This would really have to be measured, we can make some "guesses" based on what we know, and what we assume, but those are just guesses.

You don't mention whether this table is InnoDB, or MyISAM with dynamic rows, or MyISAM with fixed length rows. That's going to make some difference.

But for values like the one you posted, '961637593864109_412954765521130' (31 characters), assuming you're using a single byte characterset (e.g. latin1), or a characterset that encodes those particular characters into a single byte (e.g. utf8)...

For InnoDB and MyISAM dynamic format, that's 31+1-8=24 extra bytes for that row. (BIGINT fits in 8 bytes, a VARCHAR(31) value of 31 characters will use 32 bytes.)

For MyISAM table with fixed length rows, that would be a difference of 23 bytes per row. (Space is reserved for all 31 characters, and the length doesn't have to be stored.)

That primary key value will also be repeated in every index, so there's also increased space with each index.

Assuming that your table rows are 120 bytes using BIGINT, and the rows are 144 bytes with VARCHAR, that's a 20% increase. The larger your rows, the smaller the percentage increase, and vice versa.

For 1,000,000 rows (I so want to say "one meelyun rows" in the same way that Dr. Evil puts his pinky finger to the corner of this mouth and says "one million dollars") that extra 24 bytes per row totals around 24MB.

But it's not really that easy. In terms of InnoDB space, it's a matter of how may rows "fit" into a block. The larger the average row size, the larger the amount of free space will be in a block.

If you don't do anything with the rows except store them on disk, then it's really just an increase in disk space, and extra time and space for backups.

If the same number of "144 byte" rows fit in a block as "120 byte" rows, then you aren't going to see any difference in space. But if fewer rows fit in a block, that's more blocks, more space in the InnoDB buffer pool, more i/o, etc.

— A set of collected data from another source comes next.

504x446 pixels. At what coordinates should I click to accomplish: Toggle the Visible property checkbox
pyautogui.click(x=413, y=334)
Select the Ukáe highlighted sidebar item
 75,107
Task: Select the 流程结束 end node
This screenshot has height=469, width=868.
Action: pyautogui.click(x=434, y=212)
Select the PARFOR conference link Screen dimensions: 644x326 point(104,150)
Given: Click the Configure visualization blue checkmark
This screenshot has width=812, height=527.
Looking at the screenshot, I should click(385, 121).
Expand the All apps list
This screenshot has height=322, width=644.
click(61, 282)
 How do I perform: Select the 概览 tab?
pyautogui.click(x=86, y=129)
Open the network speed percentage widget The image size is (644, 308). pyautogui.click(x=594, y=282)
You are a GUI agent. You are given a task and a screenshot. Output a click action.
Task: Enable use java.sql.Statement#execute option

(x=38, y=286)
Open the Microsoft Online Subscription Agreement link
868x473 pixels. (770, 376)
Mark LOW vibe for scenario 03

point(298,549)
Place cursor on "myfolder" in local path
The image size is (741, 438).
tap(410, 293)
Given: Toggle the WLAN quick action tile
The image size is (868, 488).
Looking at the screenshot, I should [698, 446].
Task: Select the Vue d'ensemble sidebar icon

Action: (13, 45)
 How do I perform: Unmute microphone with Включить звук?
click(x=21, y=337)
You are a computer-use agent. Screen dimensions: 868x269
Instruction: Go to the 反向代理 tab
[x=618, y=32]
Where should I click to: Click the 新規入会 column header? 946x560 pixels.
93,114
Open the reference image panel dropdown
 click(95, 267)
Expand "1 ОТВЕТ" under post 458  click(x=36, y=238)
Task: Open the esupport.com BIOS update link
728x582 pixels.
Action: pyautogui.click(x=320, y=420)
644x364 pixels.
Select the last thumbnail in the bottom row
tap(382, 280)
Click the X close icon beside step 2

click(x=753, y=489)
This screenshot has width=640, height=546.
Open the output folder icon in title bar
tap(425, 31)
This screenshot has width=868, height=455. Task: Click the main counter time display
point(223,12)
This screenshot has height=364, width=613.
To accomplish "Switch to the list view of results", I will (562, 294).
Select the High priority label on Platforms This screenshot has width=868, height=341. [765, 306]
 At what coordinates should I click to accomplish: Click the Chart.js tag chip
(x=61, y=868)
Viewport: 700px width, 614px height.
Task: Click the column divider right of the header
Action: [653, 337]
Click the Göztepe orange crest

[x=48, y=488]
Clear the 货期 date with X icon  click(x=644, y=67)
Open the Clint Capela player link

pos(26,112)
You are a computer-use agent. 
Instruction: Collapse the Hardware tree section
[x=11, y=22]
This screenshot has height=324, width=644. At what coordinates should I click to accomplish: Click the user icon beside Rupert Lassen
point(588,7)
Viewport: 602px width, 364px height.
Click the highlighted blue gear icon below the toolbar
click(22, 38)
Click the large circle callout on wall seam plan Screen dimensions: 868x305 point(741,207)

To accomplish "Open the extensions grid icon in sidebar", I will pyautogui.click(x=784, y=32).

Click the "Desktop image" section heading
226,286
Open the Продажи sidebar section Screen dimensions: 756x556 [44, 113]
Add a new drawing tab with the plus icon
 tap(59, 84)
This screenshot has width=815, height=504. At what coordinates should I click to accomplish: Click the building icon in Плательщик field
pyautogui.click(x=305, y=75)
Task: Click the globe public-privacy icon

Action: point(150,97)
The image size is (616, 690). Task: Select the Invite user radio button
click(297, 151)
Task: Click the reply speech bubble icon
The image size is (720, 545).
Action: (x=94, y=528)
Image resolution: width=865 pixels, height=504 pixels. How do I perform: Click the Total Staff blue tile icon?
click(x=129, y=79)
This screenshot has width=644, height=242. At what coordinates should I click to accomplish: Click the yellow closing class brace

For queries of a single row, either by primary key value, or by some other unique index lookup, the difference is going to be negligible.

If you are dealing with larger resultsets, then that's extra memory for preparing the resultset, and extra bytes to transfer to the client, etc.

If the VARCHAR key is designed in such a way that "groups" of rows that are accessed together have the same leading portion of the key value, then with InnoDB, there may actually be some performance improvement. That's because the primary key is the cluster key... much better chance of the rows needed to satisfy a query are in the same block, rather than being spread out over a bunch of blocks.

The converse is if there are inserts and deletes performed, there will be more free space in some blocks. (With the deletes, the space for deleted rows remains in the block; to get that reused, you'd need to insert a row that had the same key value (or at least a key value close enough that it lands in the same block.) And with random inserts, we're going to get block splits.